Electoral Commission

Agency overview
- Formed: 1997; 29 years ago
- Jurisdiction: Uganda
- Headquarters: Kampala
- Agency executive: Justice Simon Mugenyi Byabakama, Chair;
- Website: Homepage

= Electoral Commission of Uganda =

Constitutional body of the Government of Uganda incharge of elections

The Electoral Commission of Uganda, also Uganda Electoral Commission, is a constitutionally established organ of the Government of Uganda, whose mandate is to "organise and conduct regular, free and fair elections" in the country, in an efficient, professional and impartial manner.

==Location==
In 2025, the commission moved to Lwez-Lubowa, Makindye Ssabagabo Municipal Council in Wakiso District. It was formerly located in 55 Jinja Road, in the Central Division of Kampala.

==History==
The law that led to establishment of the electoral commission was promulgated in 1997. The first Electoral commission served from 1997 until 2002. The current commission came into office in 2016 for a seven-year term, renewable once only. This commission headed by Justice of the High Court, Justice Simon Mugenyi Byabakama, replaces that which was headed by Engineer Badru Kiggundu that served two terms (2002–2009 and 2009–2016). Other commissioners include Hajjat Aisha Lubega (vice chairperson) and commissioners Peter Emorut, Steven Tashobya, Justine Ahabwe Mugabi, Nathaline Etomaru and Mustapha Ssebaggala Kigozi. During their first year in office, they organised and supervised by-elections. The first nationwide election that they are expected to organise is the election of the Local Council leaders. As of April 2018, those were being delayed by lack of sufficient funds.

==Commissioners==
The following are the current commissioners (2016–2022) The new team was sworn in on 17 January 2017.

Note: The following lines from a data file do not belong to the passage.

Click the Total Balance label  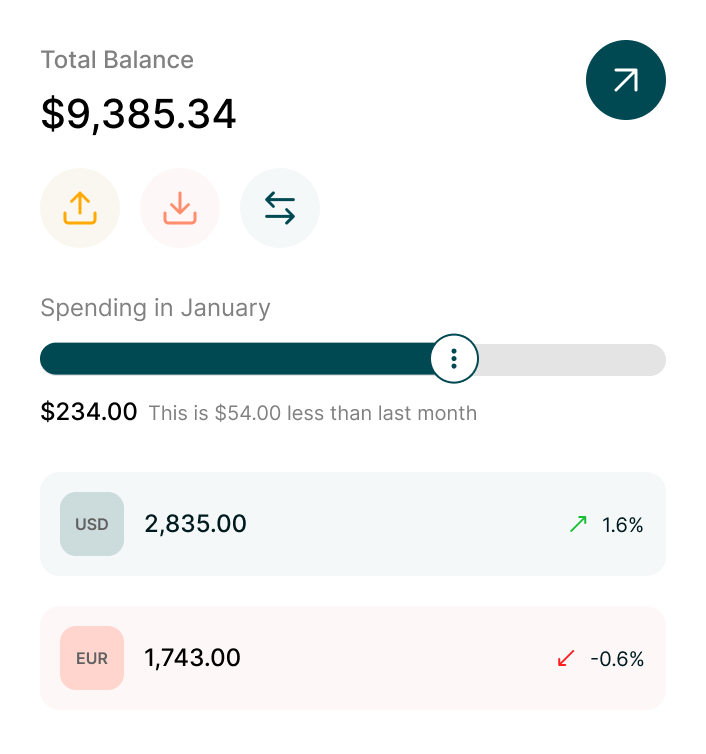pyautogui.click(x=117, y=60)
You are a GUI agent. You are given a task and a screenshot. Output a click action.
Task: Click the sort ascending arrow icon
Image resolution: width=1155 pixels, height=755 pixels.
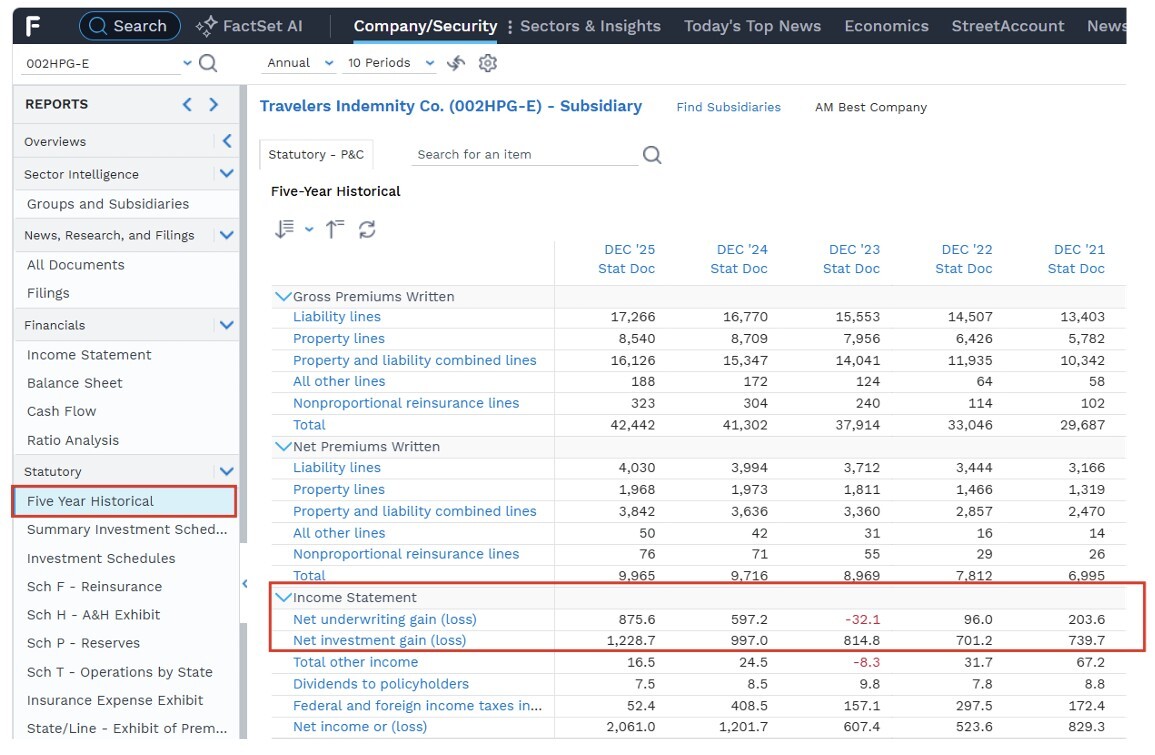point(335,229)
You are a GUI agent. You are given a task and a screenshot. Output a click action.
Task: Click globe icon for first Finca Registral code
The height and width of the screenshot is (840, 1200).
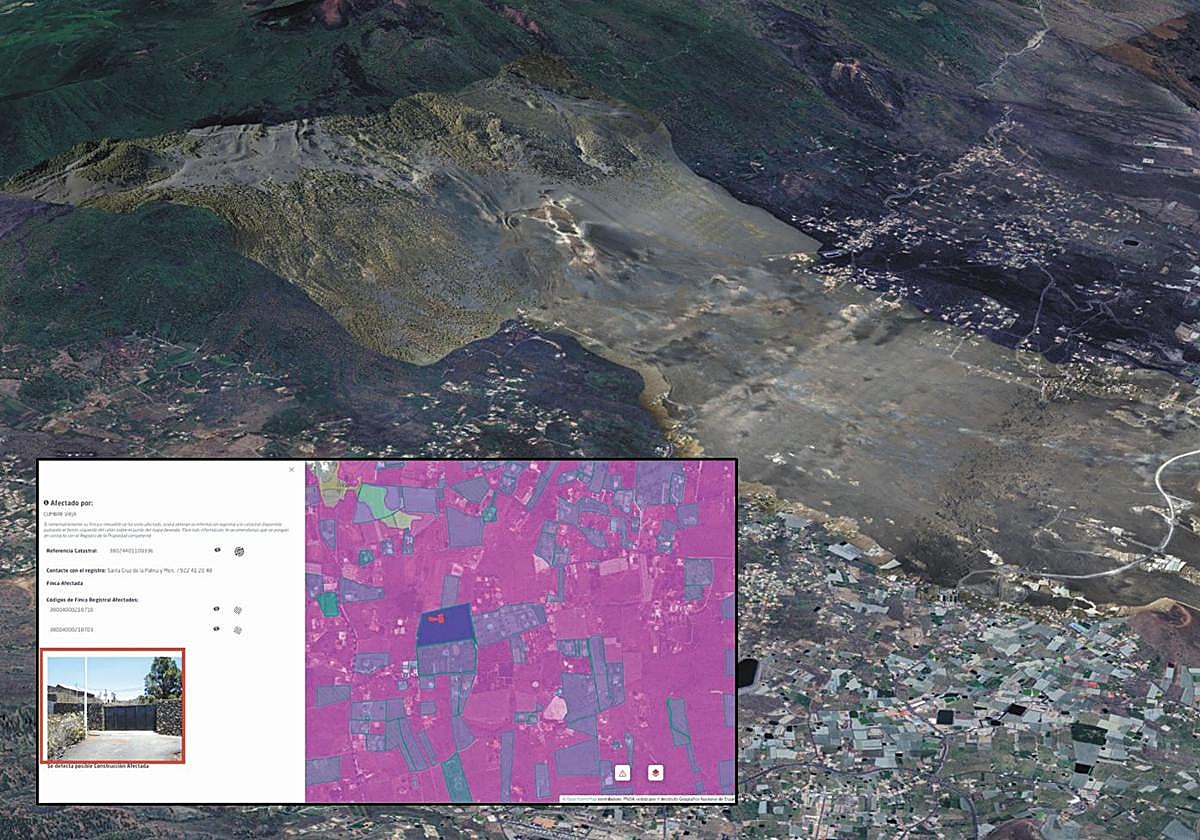tap(238, 610)
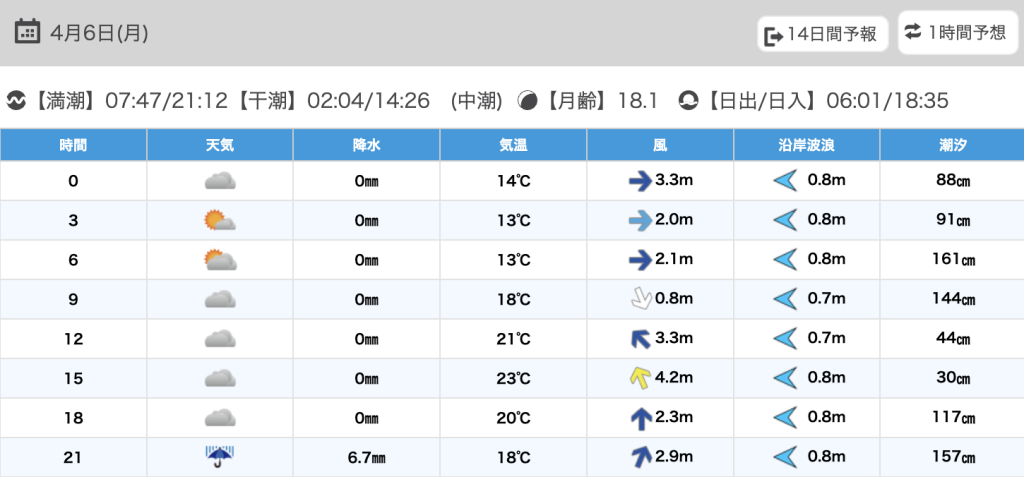Screen dimensions: 1024x477
Task: Click the 161cm tide value at 6時
Action: (952, 260)
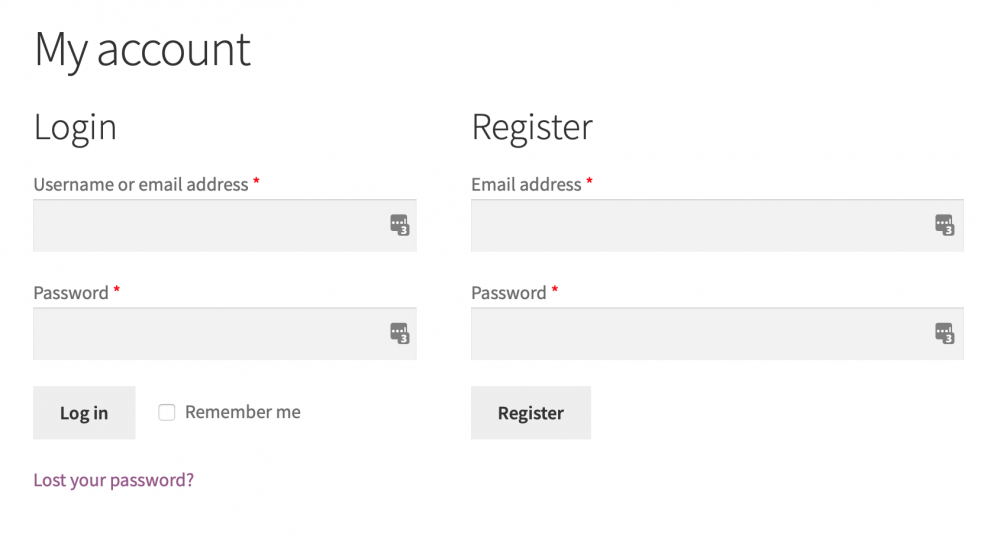Viewport: 1000px width, 552px height.
Task: Click the "Password" label under Register
Action: [x=509, y=293]
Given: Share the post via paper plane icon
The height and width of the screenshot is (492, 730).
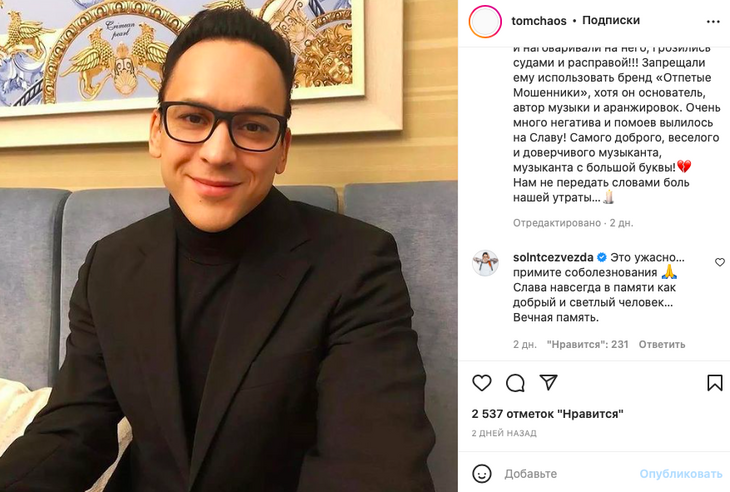Looking at the screenshot, I should (549, 383).
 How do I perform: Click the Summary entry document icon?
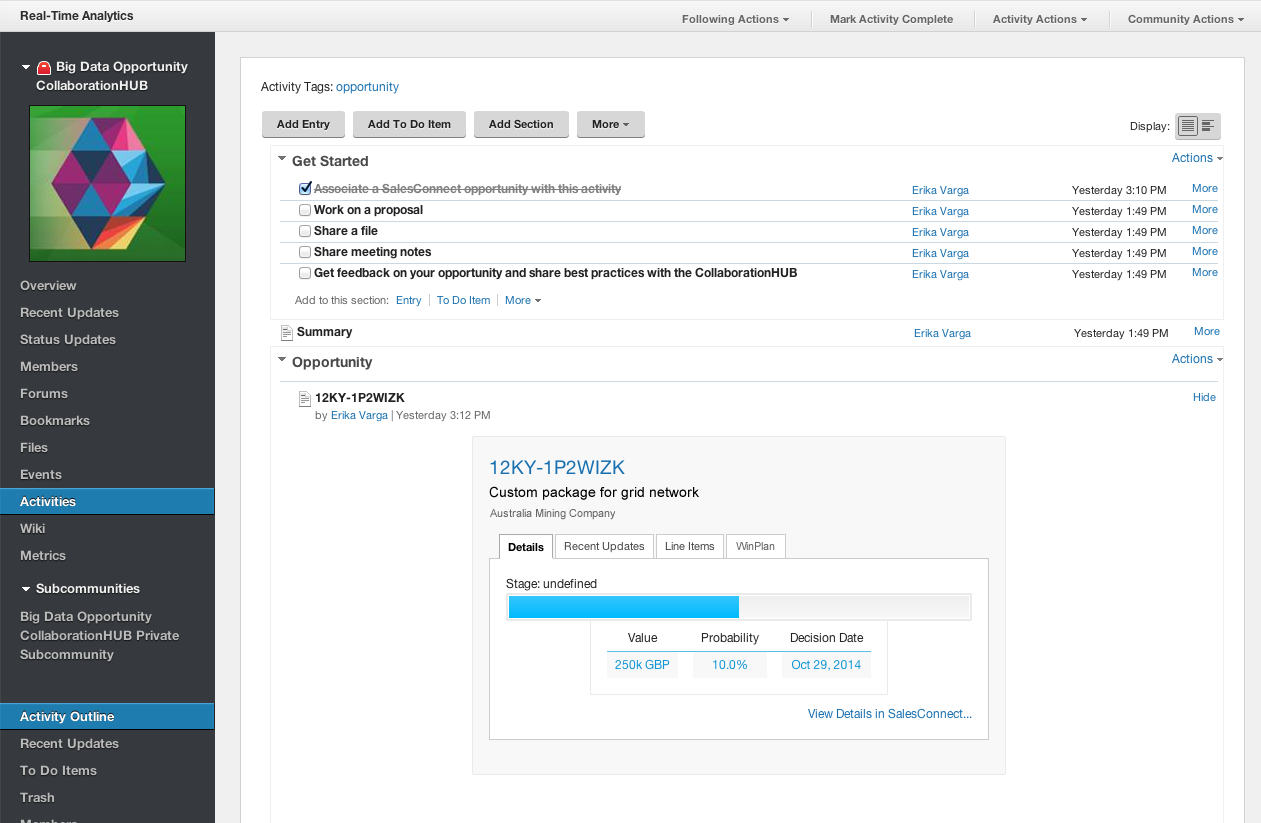point(287,332)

1. Simon Mugenyi Byabakama: Chairperson
2. Hajjat Aisha Lubega: Deputy Chairperson
3. Peter Emorut: Commissioner
4. Justine Ahabwe Mugabi: Commissioner
5. Stephen Tashobya: Commissioner
6. Mustapha Ssebagala Kigozi: Commissioner
7. Nathaline Etomaru: Commissioner

== Controversy ==
The Electoral Commission has repeatedly been accused of not being impartial. In the Presidential Elections of 2021 there were 409 polling stations with a 100% turnout, all of which were won by President Museveni. Election forms (so-called Declaration of Results) have been altered at the advantage of president Museveni in a way that the Electoral Commission has not been able to explain.